Exercise instructions: In the records below, find the line that contains "Task: Click the" and the line that contains "The image size is (1215, 452).", then retype exactly those two lines and every line between them.

Data for this exercise section start

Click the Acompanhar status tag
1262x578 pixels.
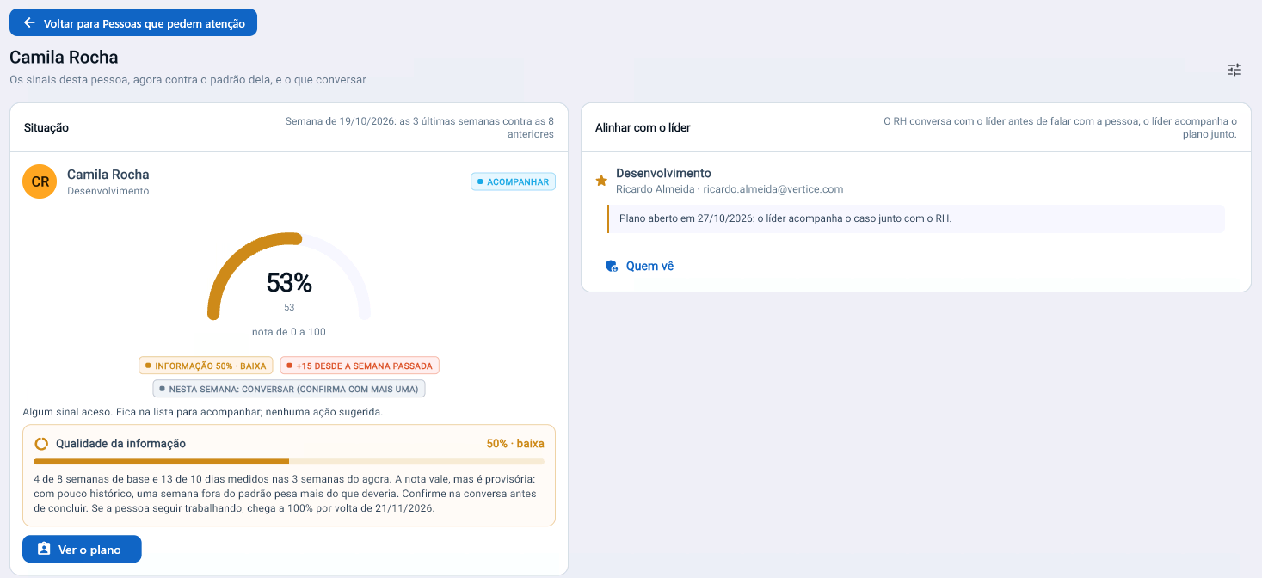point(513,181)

Data for this exercise section end
Data for this exercise section start

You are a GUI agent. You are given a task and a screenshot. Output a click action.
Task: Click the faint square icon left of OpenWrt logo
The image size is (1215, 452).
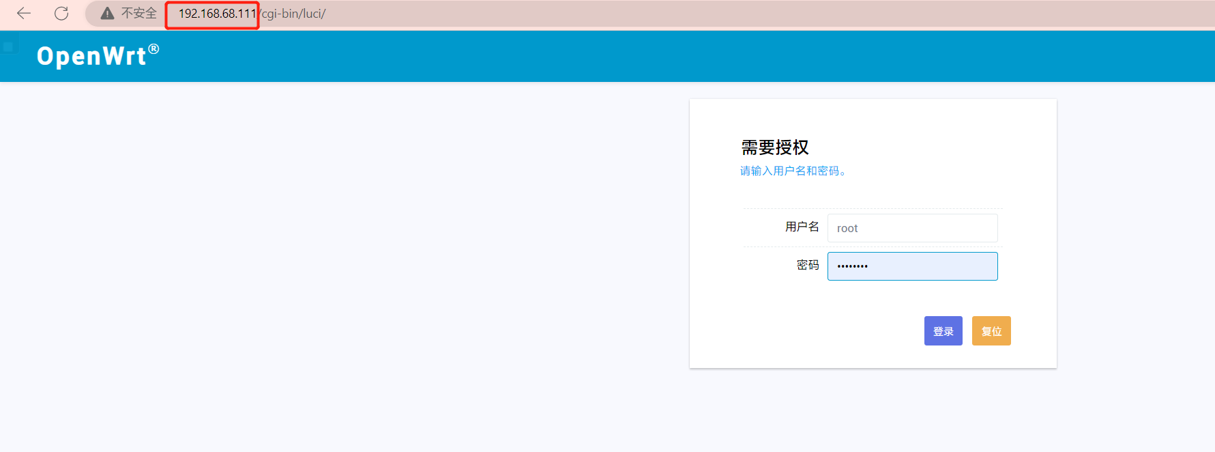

Data for this exercise section end

Your solution:
Task: Click the faint square icon left of OpenWrt logo
The image size is (1215, 452).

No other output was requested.